DOCUMENT:
☆ ☆ ☆ ☆ ☆ ☆ ☆
In the midst of England's Reformation, a young novice will risk everything to defy the most powerful men of her era.
In 1538, England's bloody power struggle between crown and cross threatens to tear the country apart. Novice Joanna Stafford has tasted the wrath of the royal court, discovered what lies within the king's torture rooms, and escaped death at the hands of those desperate to possess the power of an ancient relic.
Even with all she has experienced, the quiet life is not for Joanna. Despite the possibilities of arrest and imprisonment, she becomes caught up in a shadowy international plot targeting Henry VIII himself. As the power plays turn vicious, Joanna realizes her role is more critical than she'd ever imagined. She must choose between those she loves most and assuming her part in a prophecy foretold by three seers. Repelled by violence, Joanna seizes a future with a man who loves her. But no matter how hard she tries, she cannot escape the spreading darkness of her destiny.
To learn the final, sinister piece of the prophecy, she flees across Europe with a corrupt spy sent by Spain. As she completes the puzzle in the dungeon of a twelfth-century Belgian fortress, Joanna realizes the life of Henry VIII as well as the future of Christendom are in her hands--hands that must someday hold the chalice that lies at the center of these deadly prophecies. . . .
Reviews (2)
Kirkus Review
A historical novel set during the time of Henry VIII. It opens in Canterbury in 1528, when the heroine, Joanna Stafford, is only 17 and her mother, worried about her daughter's health, pretends to take her to benefit from healing waters there. In fact, it is her mother's desire to have her daughter meet a woman with the gift of prophecy, a woman who is the first to see the role Joanna is destined to play in the future of the ongoing conflict between the crown and the cross. Her mother had come from Spain with Katherine of Aragon and married into an English family related to the Tudors. Because an uncle, the Duke of Buckingham, had been executed for treason after soliciting prophetic information about the death and heirs of King Henry, Joanna prefers to obey the command of her cousin to never solicit the knowledge or advice of seers. Her mother's distress, however, moves her, and she pays attention to the first of what will be three seers who reveal, in progressive parts, her ultimate destiny. The next chapter moves us to Dartford in 1538, at which time we see Joanna as a nun whose beauty inspires an uncomfortable lust in the men who meet her. Thereafter, Joanna, who would like to start a tapestry weaving business, continues to deny and resist her ultimate destiny but eventually, after an agonizing period of indecision, gives in and agrees to travel to Ghent (the birthplace of the Holy Roman Emperor Charles V) to meet with the third seer. Joanna's interest in weaving tapestries is an appropriate analogy for this layered book of historical suspense.]] Copyright Kirkus Reviews, used with permission.
☆ ☆ ☆ ☆ ☆ ☆ ☆
DATA SHOWN:
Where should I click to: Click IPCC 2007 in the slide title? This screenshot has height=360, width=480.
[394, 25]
☆ ☆ ☆ ☆ ☆ ☆ ☆
TASK GOAL: Return the passage about the novel from "To learn the" to "Reviews (2)", word for word. The data isn't needed for this.

RESULT OF THE EXERCISE:
To learn the final, sinister piece of the prophecy, she flees across Europe with a corrupt spy sent by Spain. As she completes the puzzle in the dungeon of a twelfth-century Belgian fortress, Joanna realizes the life of Henry VIII as well as the future of Christendom are in her hands--hands that must someday hold the chalice that lies at the center of these deadly prophecies. . . .
Reviews (2)